In another of his books, The New State: Group Organization, which was the fruit of his experience and community work, Parker Follet defended the creation of an "integrating process" that was capable of sustaining democratic government outside of bureaucratic dynamics.

He also defended that the separation between individual and society is nothing more than a fiction, with which we must start to study the "groups" and not the "masses", as well as try to integrate the difference. He held in this way a conception of "the political" that also involves the personal , so it can be considered one of the precursors of the most contemporary feminist political philosophies (Domínguez & García, 2005).

3. The creative experience

Creative Experience, of 1924, is another of its main others. This includes the "creative experience" as the form of participation that puts its effort into creation, where the encounter and confrontation of different interests is also fundamental. Among other things, Follett explains that behavior is not a relation of a "subject" acting on an "object" or visceral (idea that in fact considers necessary to abandon), but rather it is about a set of activities that meet and interrelate .

From there, he analyzed the processes of social influence, and criticized the sharp separation between "think" and "do" applied to the processes of hypothesis verification. Process that is often ignored before the consideration that the hypothesis itself already generates an influence on its verification. He also questioned the linear processes of solving problems proposed by the school of pragmatism.

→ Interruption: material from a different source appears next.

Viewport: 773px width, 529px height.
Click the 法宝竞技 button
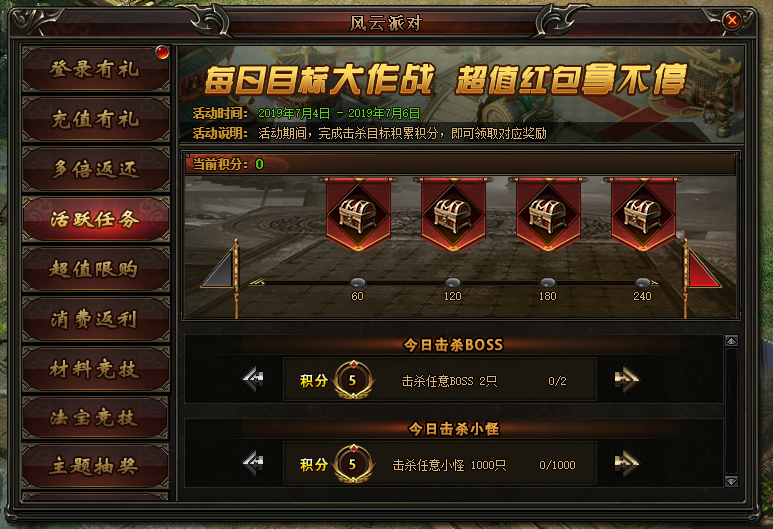click(96, 418)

4. The resolution of conflicts

Domínguez and García (2005) identify two key elements that articulate Follet's discourse on the resolution of conflicts and that represented a new guideline for the world of organizations: on the one hand, an interactionist concept of the conflict, and on the other, a proposal for conflict management through integration .

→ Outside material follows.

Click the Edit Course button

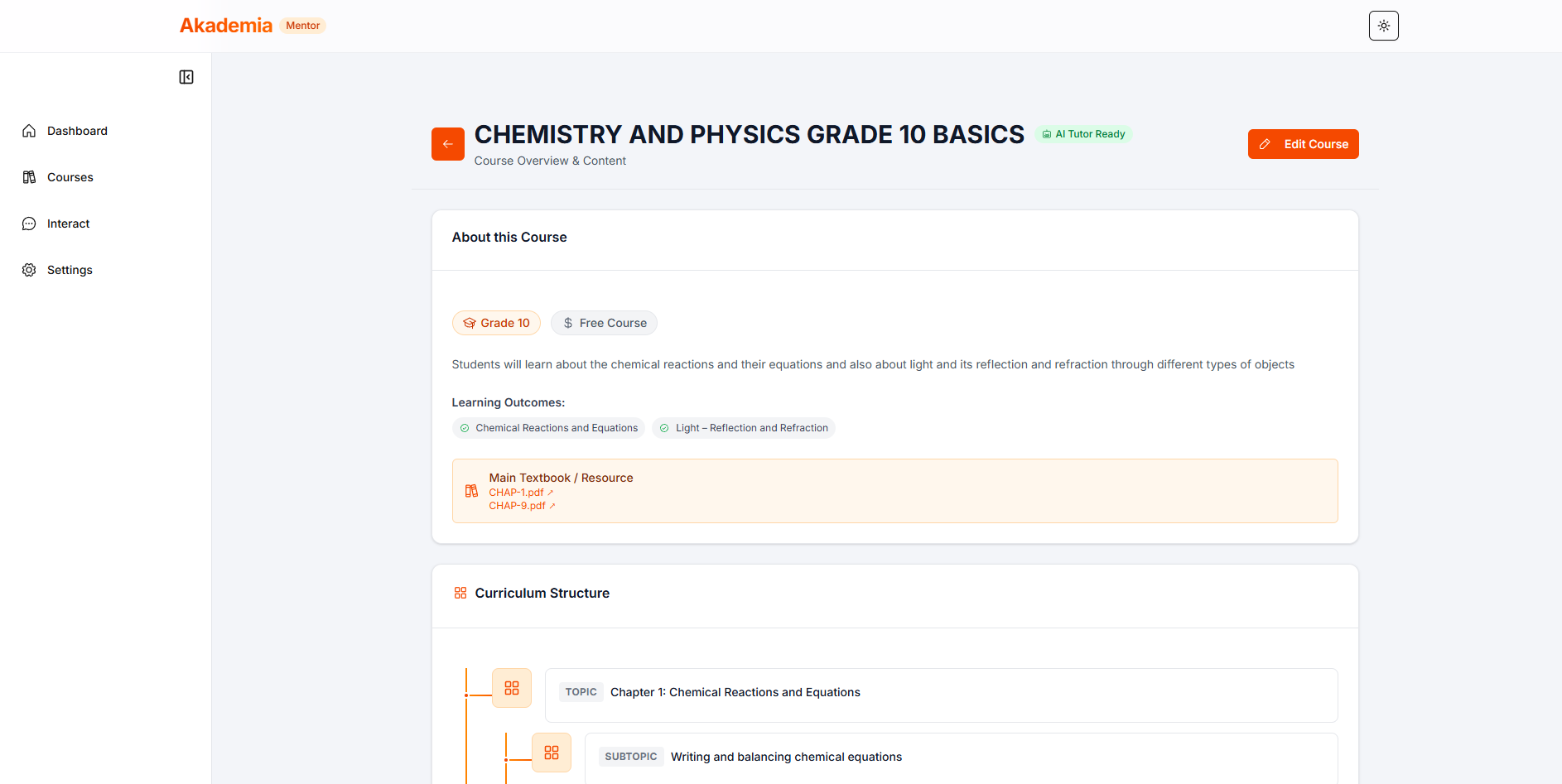(1303, 144)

This is how the processes of integration proposed by Parker Follet, together with the distinction established between "power-with" and "power-over", are two of the most relevant antecedents in different theories applied to the contemporary organizational world, for example, the "win-win" perspective of conflict resolution or the importance of recognizing and valuing diversity.

Bibliographic references:

  • Balaguer, À. (2014). History of Women in Psychology; Mary Parker Follet. University of the Balearic Islands. Retrieved June 21, 2018. Available at //dspace.uib.es/xmlui/bitstream/handle/11201/1009/Balaguer_Planas_Agueda_TFG.pdf?sequence=1&isAllowed=y
  • Dominguez, R. & García, S. (2005). Constructive conflict and integration in the work of MAry Parker Follet. Athenea Digital, 7: 1-28.
  • García Dauder, S. (2005). Psychology and Feminism. History of the pioneering women of psychology. Madrid: Narcea

Mary Parker Follett Final 1) (March 2024).